§ Records of interface elements
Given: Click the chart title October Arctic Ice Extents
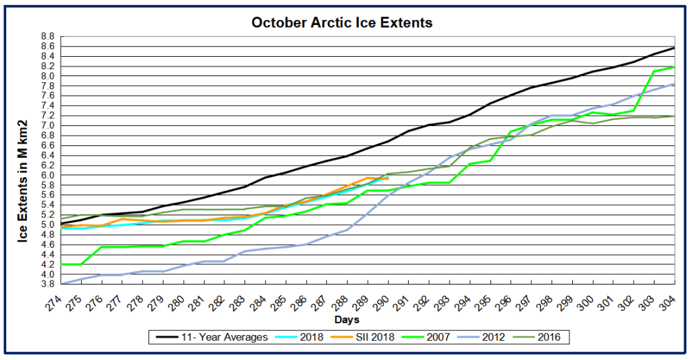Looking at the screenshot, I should click(x=341, y=23).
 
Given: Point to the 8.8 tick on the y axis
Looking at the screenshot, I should click(x=48, y=36).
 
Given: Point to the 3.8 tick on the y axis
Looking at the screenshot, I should click(x=48, y=284).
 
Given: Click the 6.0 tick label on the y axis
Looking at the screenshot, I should click(x=48, y=175).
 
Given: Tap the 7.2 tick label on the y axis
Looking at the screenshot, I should click(x=48, y=116).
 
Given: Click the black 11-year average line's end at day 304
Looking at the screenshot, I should click(x=675, y=48).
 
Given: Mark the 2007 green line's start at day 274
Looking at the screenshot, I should click(x=62, y=264).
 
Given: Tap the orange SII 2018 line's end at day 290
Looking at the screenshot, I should click(x=389, y=179).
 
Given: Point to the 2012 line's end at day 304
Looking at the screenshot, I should click(x=675, y=84).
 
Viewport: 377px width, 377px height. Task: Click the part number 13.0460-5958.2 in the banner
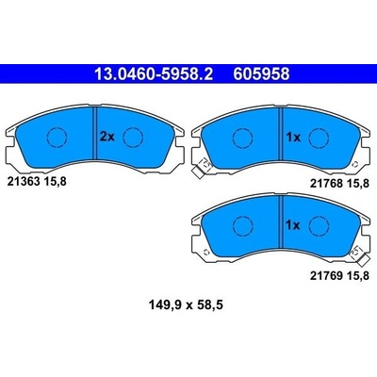point(154,74)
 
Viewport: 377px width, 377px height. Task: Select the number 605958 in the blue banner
point(261,74)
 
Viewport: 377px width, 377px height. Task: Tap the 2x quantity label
point(107,137)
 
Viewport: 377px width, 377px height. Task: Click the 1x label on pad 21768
point(293,137)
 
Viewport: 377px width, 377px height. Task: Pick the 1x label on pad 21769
point(293,225)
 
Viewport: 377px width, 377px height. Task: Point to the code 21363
point(23,181)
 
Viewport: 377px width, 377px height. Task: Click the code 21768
point(326,184)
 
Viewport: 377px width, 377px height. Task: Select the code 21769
point(326,276)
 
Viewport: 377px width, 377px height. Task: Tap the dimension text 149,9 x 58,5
point(186,304)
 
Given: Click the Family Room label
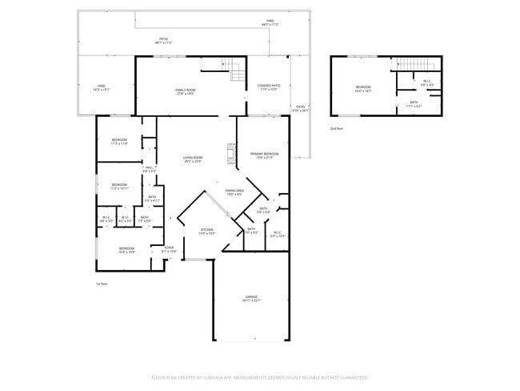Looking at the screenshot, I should tap(185, 91).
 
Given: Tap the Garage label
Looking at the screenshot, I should tap(252, 299).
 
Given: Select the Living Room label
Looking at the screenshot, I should tap(193, 159).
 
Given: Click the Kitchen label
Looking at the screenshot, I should tap(206, 232).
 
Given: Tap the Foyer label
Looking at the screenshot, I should tap(170, 249).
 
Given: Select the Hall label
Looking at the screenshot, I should tap(150, 169).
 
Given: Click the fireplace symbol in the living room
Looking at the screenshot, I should tap(232, 153).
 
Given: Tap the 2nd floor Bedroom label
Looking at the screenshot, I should tap(363, 88).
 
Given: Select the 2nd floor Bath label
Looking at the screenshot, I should tap(414, 103).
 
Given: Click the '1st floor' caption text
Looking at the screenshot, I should tap(101, 284).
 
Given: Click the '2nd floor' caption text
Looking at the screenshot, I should tap(336, 128).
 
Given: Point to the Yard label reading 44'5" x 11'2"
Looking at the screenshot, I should tap(270, 23).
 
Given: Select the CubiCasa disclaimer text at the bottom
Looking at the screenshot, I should tap(259, 376).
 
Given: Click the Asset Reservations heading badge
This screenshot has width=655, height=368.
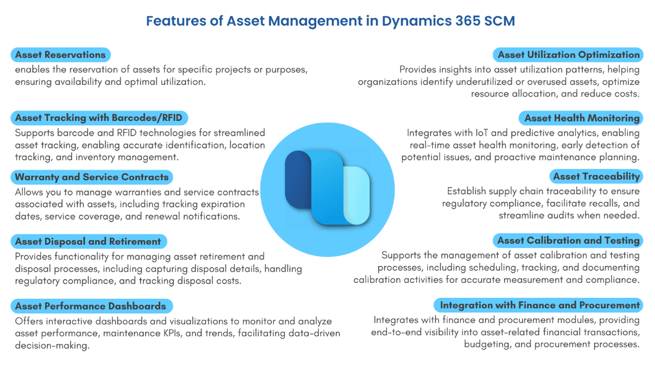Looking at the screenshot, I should click(60, 55).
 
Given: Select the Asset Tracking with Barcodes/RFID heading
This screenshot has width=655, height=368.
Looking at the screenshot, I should click(99, 118).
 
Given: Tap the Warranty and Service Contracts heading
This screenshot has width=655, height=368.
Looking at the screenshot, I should click(92, 177).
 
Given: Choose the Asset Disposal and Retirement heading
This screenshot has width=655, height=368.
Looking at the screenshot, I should click(88, 241).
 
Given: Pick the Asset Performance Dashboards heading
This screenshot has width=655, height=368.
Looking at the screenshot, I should click(90, 306).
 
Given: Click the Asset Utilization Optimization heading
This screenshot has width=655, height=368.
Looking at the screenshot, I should click(568, 55).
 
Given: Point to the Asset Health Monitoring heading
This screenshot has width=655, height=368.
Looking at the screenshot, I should click(582, 118).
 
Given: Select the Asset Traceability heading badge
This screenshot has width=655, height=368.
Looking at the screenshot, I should click(596, 177).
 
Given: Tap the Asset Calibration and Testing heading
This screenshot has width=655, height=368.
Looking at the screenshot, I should click(568, 241).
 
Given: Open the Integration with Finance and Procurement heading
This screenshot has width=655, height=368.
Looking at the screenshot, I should click(539, 305).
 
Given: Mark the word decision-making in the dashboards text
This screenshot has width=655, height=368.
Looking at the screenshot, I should click(52, 346).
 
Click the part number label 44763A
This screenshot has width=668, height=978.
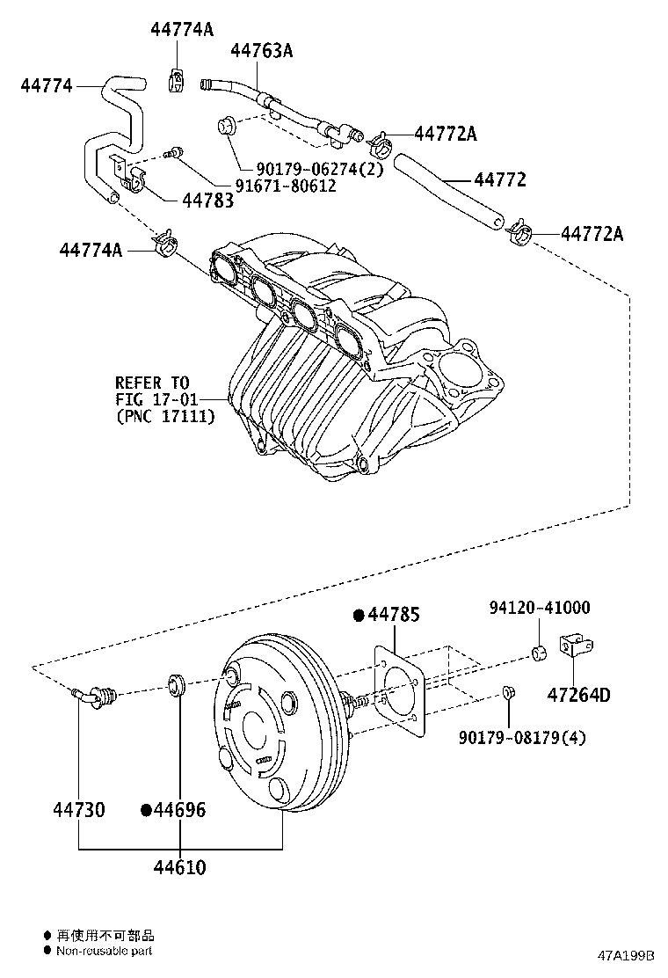coord(261,50)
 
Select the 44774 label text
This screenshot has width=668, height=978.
coord(47,85)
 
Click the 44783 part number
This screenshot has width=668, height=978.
coord(207,201)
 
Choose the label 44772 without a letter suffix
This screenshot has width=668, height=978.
coord(500,180)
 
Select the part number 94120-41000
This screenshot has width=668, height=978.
coord(540,608)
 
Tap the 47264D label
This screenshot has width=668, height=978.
coord(577,696)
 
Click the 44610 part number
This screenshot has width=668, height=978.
coord(179,868)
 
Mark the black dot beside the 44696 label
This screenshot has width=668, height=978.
coord(147,809)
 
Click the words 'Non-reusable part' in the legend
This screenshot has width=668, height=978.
coord(105,951)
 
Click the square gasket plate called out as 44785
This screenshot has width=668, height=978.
coord(400,690)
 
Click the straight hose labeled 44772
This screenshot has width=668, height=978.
coord(448,191)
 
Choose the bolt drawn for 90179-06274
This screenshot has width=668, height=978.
coord(225,127)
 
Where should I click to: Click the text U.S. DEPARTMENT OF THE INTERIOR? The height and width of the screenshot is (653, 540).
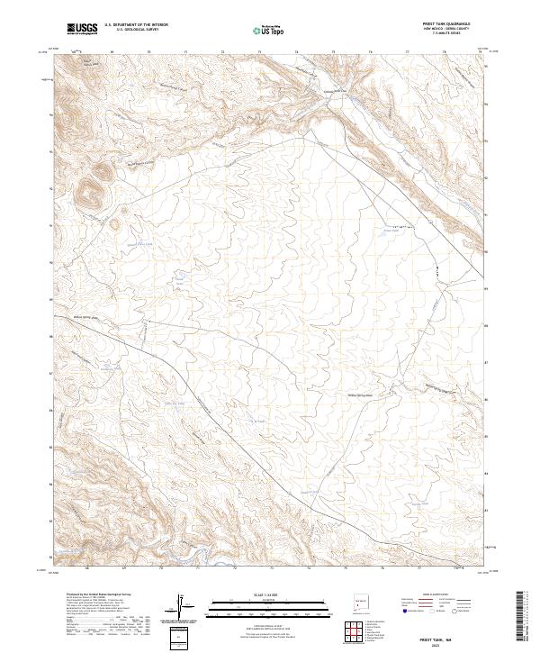point(136,25)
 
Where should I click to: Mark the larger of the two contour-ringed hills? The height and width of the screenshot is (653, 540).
point(90,190)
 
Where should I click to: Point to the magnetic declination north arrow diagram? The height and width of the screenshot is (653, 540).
point(184,606)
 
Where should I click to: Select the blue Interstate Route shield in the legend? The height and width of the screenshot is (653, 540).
point(407,610)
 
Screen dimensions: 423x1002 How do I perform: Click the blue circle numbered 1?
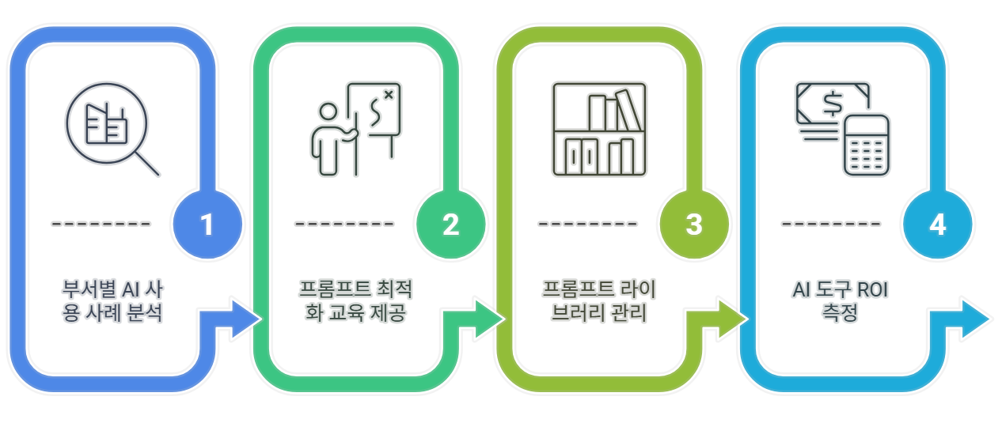tap(207, 225)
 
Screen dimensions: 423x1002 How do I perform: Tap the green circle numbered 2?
tap(450, 225)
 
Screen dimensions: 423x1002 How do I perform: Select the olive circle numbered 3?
tap(694, 225)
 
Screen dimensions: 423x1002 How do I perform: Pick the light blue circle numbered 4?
tap(937, 225)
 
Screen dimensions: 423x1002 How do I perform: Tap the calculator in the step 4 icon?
tap(866, 145)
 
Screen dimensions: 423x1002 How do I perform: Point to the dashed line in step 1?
tap(101, 223)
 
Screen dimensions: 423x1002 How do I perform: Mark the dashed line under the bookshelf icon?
tap(587, 223)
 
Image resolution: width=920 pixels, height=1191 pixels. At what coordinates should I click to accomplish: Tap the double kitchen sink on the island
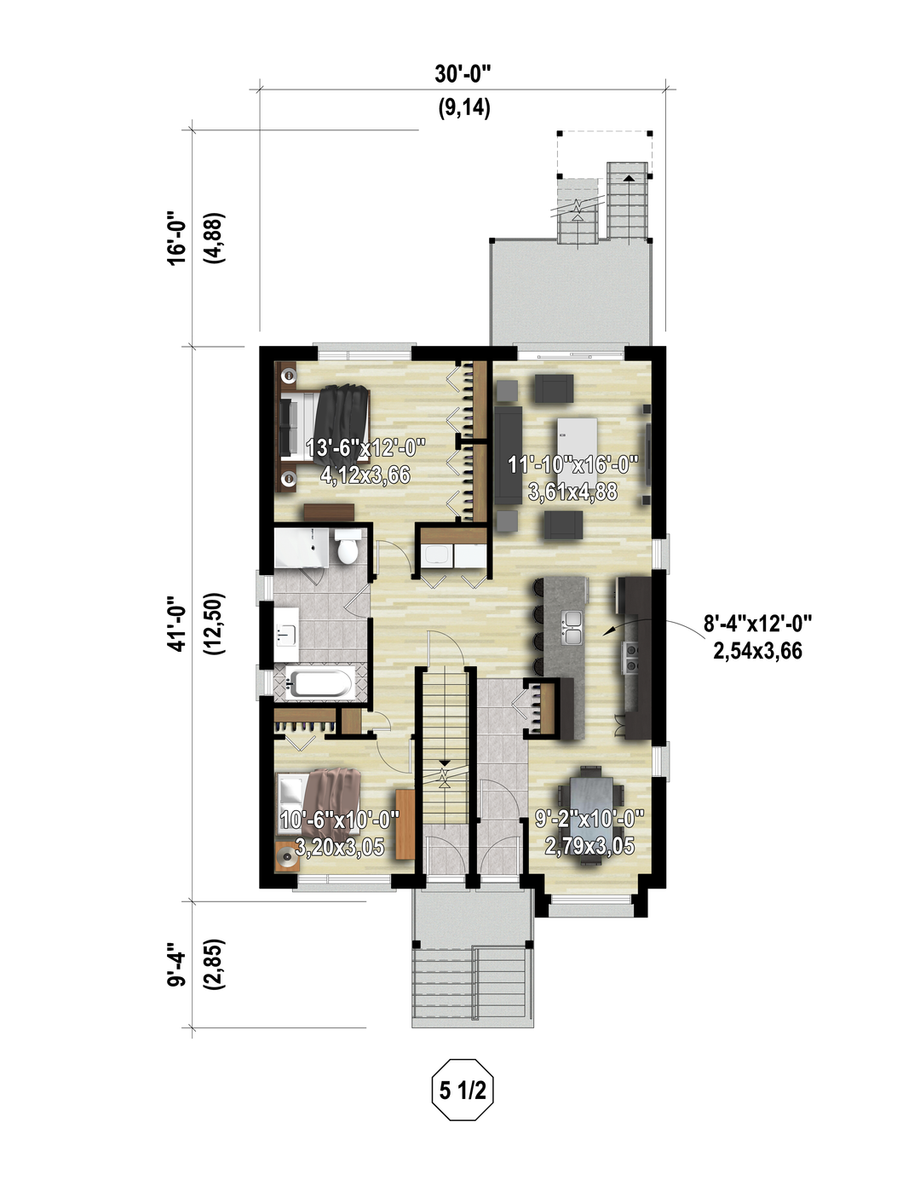[571, 627]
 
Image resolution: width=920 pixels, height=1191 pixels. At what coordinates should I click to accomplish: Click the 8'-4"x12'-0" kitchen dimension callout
[757, 637]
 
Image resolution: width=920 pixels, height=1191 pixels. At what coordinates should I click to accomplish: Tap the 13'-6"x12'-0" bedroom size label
[365, 462]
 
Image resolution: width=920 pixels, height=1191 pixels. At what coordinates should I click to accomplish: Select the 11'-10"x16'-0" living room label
[573, 479]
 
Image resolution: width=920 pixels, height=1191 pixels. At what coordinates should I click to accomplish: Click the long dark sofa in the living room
[508, 455]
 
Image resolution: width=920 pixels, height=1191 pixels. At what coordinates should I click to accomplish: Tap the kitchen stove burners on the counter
[631, 658]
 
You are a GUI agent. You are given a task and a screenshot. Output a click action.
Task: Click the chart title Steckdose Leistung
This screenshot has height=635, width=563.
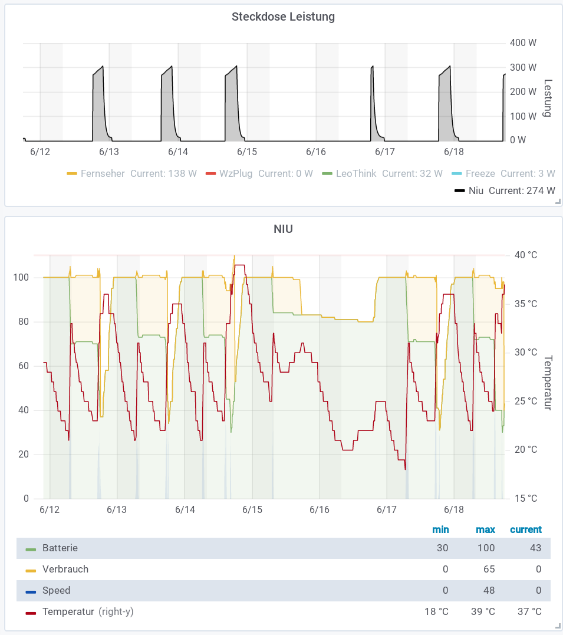pos(283,17)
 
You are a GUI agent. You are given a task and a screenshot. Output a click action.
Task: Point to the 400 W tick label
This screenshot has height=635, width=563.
pos(523,42)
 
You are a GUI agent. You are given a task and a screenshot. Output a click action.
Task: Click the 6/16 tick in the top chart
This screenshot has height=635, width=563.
pos(316,152)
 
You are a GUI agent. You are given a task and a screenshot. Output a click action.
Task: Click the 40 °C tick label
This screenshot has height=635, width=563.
pos(525,255)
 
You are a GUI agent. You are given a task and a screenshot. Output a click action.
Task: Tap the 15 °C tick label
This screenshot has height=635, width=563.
pos(525,498)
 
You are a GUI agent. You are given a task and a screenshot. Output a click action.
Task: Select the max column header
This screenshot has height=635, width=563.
pos(486,529)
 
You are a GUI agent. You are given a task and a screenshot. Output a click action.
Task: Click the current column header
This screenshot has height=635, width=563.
pos(525,529)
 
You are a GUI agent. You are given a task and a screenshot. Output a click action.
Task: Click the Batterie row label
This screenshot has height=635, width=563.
pos(60,548)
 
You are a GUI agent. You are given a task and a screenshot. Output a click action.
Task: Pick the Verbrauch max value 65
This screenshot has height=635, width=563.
pos(489,569)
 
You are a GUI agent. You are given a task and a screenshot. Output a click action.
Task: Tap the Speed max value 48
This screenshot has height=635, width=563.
pos(489,590)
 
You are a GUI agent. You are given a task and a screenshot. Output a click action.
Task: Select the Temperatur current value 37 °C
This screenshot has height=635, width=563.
pos(529,611)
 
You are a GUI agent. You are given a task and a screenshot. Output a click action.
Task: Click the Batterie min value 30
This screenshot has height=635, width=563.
pos(442,548)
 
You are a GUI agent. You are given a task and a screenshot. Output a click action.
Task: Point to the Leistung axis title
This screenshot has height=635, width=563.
pos(548,98)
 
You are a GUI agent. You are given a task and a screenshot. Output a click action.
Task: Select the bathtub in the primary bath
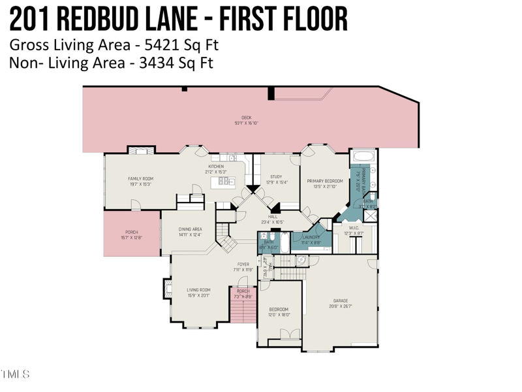click(363, 157)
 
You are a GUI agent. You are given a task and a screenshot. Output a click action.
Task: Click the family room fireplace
click(141, 150)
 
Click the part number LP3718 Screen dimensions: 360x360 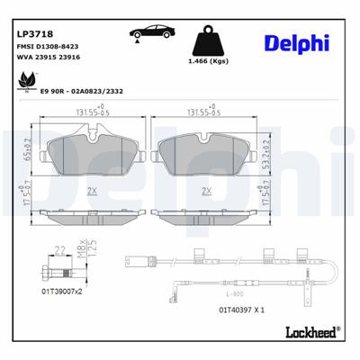(33, 35)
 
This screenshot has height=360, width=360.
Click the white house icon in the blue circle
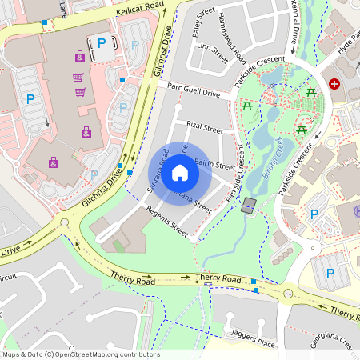pyautogui.click(x=180, y=172)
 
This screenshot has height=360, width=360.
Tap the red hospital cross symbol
pyautogui.click(x=334, y=83)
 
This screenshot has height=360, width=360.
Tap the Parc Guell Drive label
pyautogui.click(x=193, y=92)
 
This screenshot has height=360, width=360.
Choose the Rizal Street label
pyautogui.click(x=204, y=127)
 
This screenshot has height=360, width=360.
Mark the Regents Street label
pyautogui.click(x=166, y=221)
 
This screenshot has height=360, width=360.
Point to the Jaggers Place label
pyautogui.click(x=252, y=337)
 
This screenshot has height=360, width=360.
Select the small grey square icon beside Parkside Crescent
pyautogui.click(x=250, y=206)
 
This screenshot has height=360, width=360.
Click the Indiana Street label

§ WORK TO BE COMPLETED
Reproduce only the lines from the one holding "Viewport: 377px width, 377px height. Task: Select the code" through the one holding "point(186,304)", inclusive, keeping the request lines unchanged. Scale each answer coordinate by 0.35 and round it to a whole number, with halves rounding up.

§ EXERCISE SOLUTION
Viewport: 377px width, 377px height. Task: Select the code 21769
point(114,97)
 
Viewport: 377px width, 377px height. Task: Tap the dimension text 149,9 x 58,5
point(65,106)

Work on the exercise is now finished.